About this exercise » Everything from the line containing "Given: Expand the 层和组合 tree node" through the line containing "This screenshot has height=511, width=750." should be repeated exactly, and nothing else from the data.

Records for the task »
=== Begin Enclosure ===

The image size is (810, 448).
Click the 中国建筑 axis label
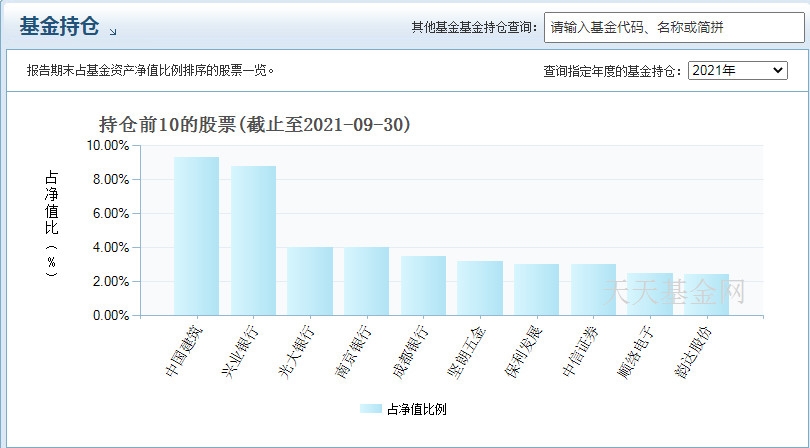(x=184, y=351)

=== End Enclosure ===
=== Begin Enclosure ===

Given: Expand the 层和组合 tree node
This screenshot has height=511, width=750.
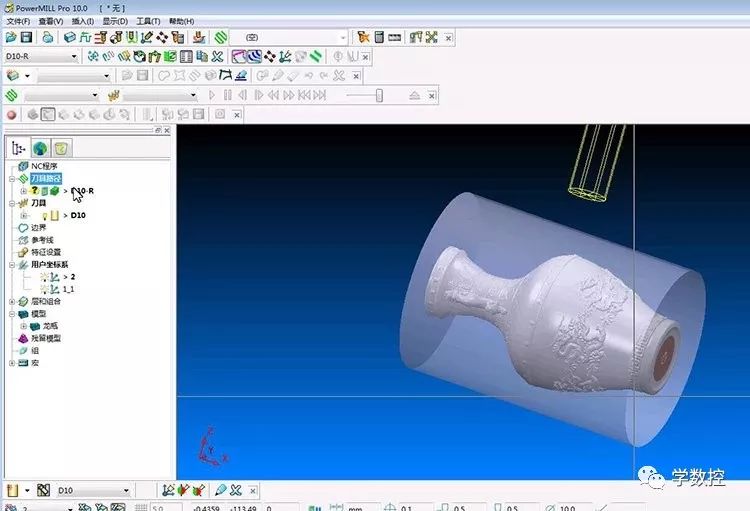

=== End Enclosure ===

Task result »
Given: Expand the 层和组合 tree node
This screenshot has height=511, width=750.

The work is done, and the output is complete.